** Start Entries shown **

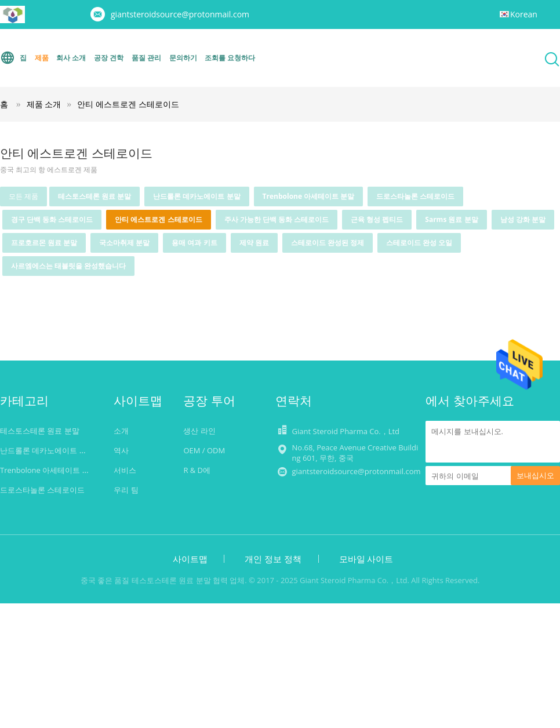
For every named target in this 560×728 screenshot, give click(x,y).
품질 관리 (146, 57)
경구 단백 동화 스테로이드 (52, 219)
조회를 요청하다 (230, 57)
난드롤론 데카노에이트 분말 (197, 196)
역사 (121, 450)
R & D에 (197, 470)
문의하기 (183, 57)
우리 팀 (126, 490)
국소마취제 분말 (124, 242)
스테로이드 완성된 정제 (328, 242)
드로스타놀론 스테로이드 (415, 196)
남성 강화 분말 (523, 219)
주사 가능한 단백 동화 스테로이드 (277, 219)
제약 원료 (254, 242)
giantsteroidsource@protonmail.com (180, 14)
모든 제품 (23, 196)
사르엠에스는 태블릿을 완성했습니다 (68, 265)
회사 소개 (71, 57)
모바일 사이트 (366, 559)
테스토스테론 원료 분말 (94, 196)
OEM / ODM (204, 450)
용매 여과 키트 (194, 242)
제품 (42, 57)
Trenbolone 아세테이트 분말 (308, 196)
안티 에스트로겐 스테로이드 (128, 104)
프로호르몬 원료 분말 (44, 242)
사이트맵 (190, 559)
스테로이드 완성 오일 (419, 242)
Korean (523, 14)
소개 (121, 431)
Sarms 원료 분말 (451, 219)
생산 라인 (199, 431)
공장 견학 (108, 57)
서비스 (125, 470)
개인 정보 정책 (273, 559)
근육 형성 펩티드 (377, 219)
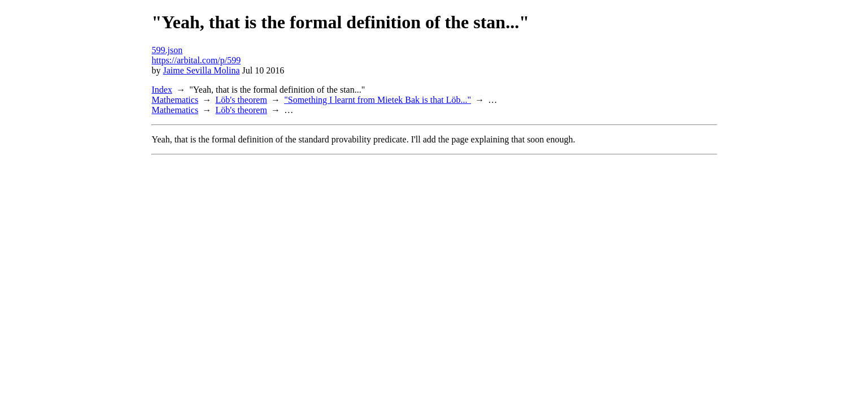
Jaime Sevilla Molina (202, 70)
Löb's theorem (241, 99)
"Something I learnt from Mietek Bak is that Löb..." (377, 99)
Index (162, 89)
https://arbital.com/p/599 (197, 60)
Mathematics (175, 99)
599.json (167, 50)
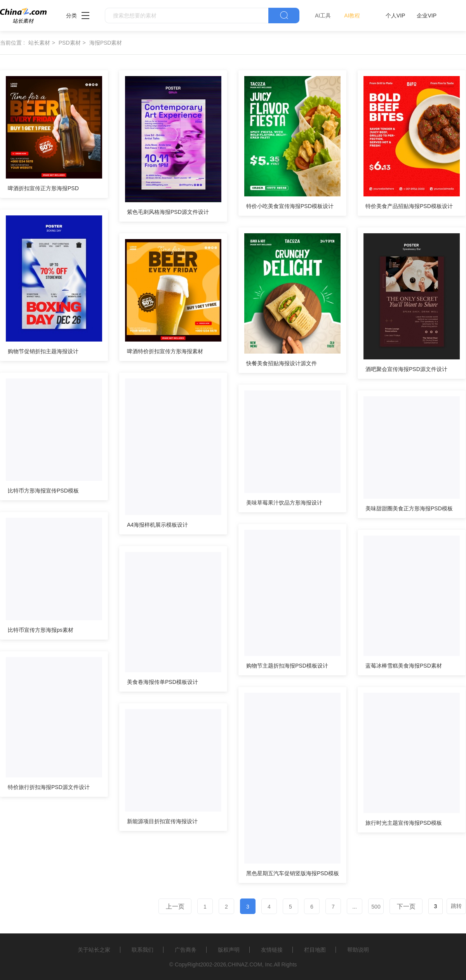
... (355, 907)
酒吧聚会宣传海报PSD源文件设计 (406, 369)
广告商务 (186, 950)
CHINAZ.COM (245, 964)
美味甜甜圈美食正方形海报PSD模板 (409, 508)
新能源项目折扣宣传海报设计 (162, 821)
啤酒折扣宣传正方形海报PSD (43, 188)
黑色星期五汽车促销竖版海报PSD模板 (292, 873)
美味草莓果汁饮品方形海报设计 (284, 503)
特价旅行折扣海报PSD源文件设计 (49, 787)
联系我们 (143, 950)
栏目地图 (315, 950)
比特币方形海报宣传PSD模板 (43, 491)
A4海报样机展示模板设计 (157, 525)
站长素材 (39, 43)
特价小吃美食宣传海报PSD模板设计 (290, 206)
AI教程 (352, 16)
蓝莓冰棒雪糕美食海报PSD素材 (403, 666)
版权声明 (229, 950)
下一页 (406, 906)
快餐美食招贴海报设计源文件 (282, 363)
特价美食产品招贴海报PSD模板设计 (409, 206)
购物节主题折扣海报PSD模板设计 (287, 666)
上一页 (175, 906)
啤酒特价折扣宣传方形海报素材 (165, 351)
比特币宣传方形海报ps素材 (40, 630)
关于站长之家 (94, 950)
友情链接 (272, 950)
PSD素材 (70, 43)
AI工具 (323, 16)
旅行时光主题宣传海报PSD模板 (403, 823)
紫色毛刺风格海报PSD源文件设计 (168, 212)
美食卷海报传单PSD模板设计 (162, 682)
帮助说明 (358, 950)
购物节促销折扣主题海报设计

** End Entries shown **
** Start Entries shown **

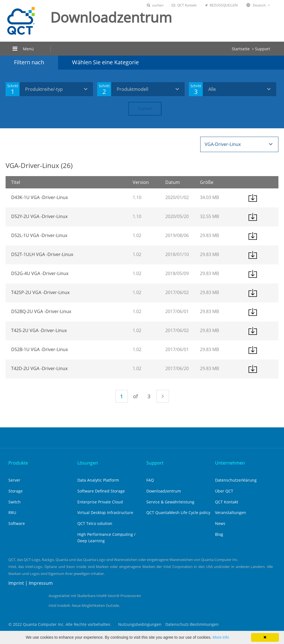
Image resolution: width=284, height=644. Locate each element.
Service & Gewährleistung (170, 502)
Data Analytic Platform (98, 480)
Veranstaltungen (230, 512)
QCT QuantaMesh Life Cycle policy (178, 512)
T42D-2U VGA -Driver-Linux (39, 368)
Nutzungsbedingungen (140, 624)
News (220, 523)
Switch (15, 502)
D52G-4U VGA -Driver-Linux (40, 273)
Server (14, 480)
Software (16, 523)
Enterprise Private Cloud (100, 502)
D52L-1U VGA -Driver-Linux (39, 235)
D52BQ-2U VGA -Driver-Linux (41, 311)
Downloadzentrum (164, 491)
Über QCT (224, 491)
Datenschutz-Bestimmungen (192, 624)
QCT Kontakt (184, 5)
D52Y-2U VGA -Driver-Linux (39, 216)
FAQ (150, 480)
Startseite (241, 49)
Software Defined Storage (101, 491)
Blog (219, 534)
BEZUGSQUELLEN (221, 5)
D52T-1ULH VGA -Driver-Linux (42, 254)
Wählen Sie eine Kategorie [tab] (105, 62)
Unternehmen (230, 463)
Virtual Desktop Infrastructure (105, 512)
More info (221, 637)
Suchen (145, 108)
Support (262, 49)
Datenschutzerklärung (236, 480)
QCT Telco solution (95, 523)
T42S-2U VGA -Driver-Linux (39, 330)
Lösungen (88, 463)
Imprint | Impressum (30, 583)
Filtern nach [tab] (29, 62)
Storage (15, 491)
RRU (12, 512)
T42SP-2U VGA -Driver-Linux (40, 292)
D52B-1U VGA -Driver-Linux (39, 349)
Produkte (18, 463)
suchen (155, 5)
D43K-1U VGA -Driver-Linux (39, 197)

** End Entries shown **

Aim of the exercise:
Begin at the line that has "Nutzungsbedingungen (140, 624)" and stop after the line that has "Datenschutz-Bestimmungen (192, 624)". Write out those lines again with each coordinate in their answers shifted up by 41.

Solution for this task:
Nutzungsbedingungen (181, 665)
News (261, 564)
Switch (56, 543)
D52G-4U VGA -Driver-Linux (81, 314)
Server (55, 521)
Software (57, 564)
Enterprise Private Cloud (141, 543)
D52L-1U VGA -Driver-Linux (80, 276)
D52BQ-2U VGA -Driver-Linux (82, 352)
Downloadzentrum (205, 532)
Über QCT (265, 532)
Datenschutz-Bestimmungen (233, 665)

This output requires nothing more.